Researchers at Ben-Gurion University of the Negev (BGU) in Israel have developed a system that will determine how to pinpoint the location of a drone operator who may be operating maliciously near airports or protected airspace.
Dr. Gera Weiss from BGU’s Department of Computer Science and lead researcher, Eliyahu Mashhadi used a realistic simulation environment to collect the path of the drone from its launch point and throughout its flight. Tests of the model with the flight simulator were able to locate and target the drone operator 78% of the time.
“We insert all the points along the flight path into a deep neural network that was trained to be able to predict the exact launch point and the location of the drone operator,” Mashhadi said.
Counter-drone systems now in use rely on radio frequency to locate the operators, while using electro-optical, radar and other sensors to track the drones. But these methods are typically tailored to a specific brand of drones and drone designers are able to install cryptography and electronic warfare techniques to make localization by analysis of radio signals very difficult.
“Currently, drone operators are located using RF techniques and require sensors around the flight area which can then be triangulated,” said Mashhadi. “This is challenging due to the amount of other WiFi, Bluetooth and IoT signals in the air that obstruct drone signals.”
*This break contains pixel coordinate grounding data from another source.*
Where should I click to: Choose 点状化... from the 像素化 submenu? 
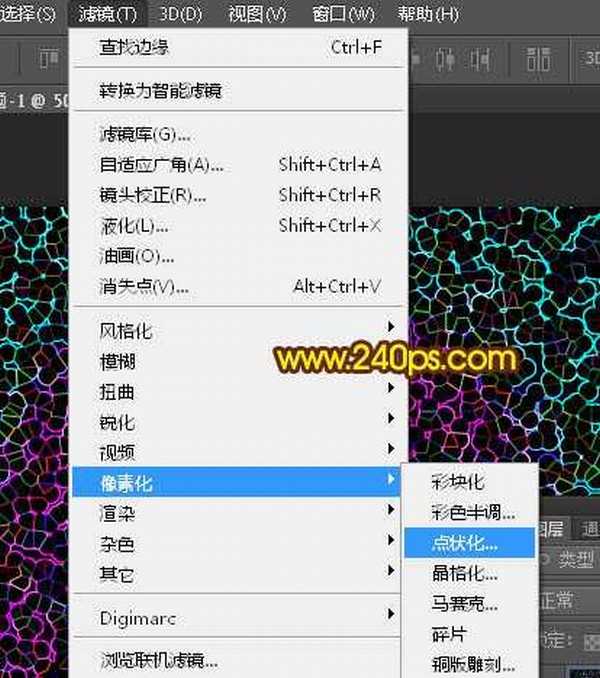tap(464, 543)
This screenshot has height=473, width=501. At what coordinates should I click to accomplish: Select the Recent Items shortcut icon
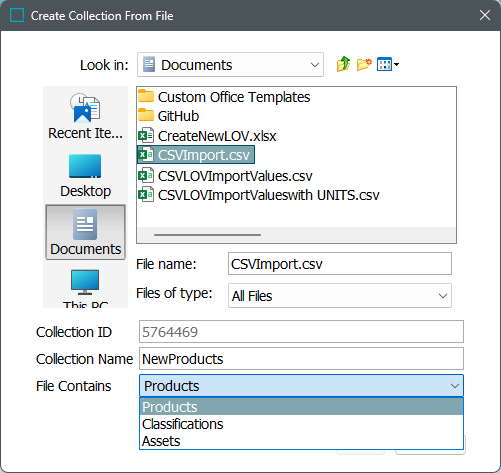pos(85,116)
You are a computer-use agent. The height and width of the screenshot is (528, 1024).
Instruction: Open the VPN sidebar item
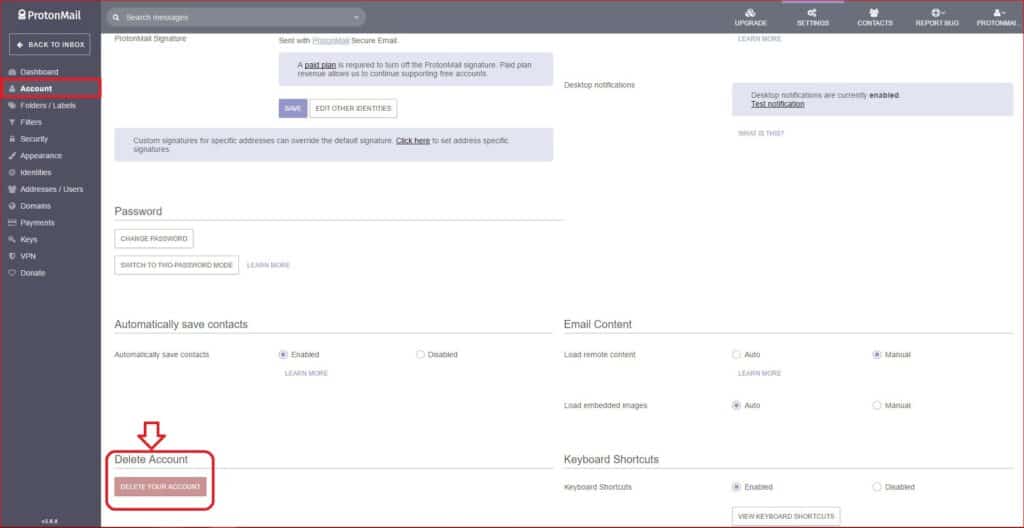tap(27, 256)
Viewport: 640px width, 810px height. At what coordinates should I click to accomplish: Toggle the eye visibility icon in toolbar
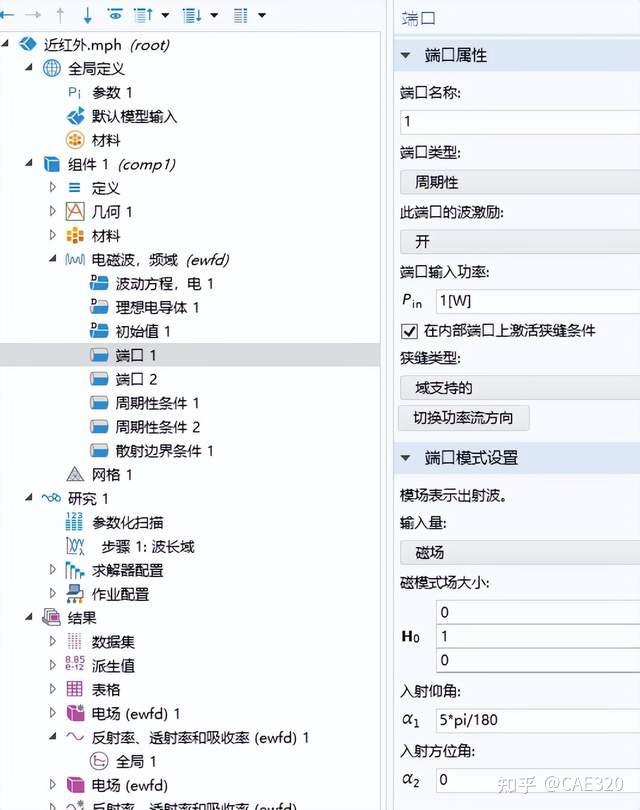point(116,14)
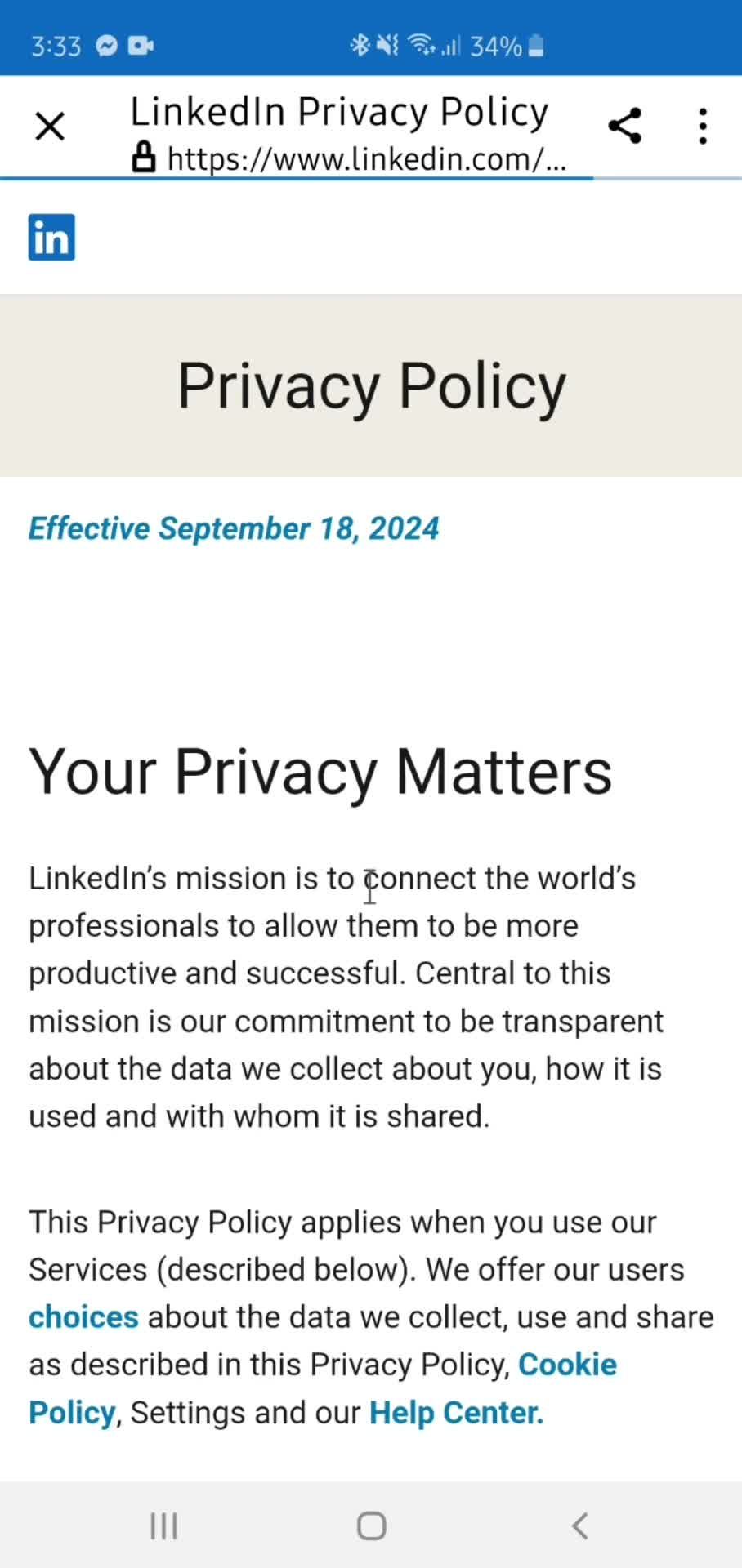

“Now that we know we can identify the drone operator location, it would be interesting to explore what additional data can be extracted from this information,” says Dr Yossi Oren, a senior lecturer in BGU’s Department of Software and Information Systems Engineering and head of the Implementation Security and Side-Channel Attacks Lab. “Possible insights would include the technical experience level and even precise identity of the drone operator.”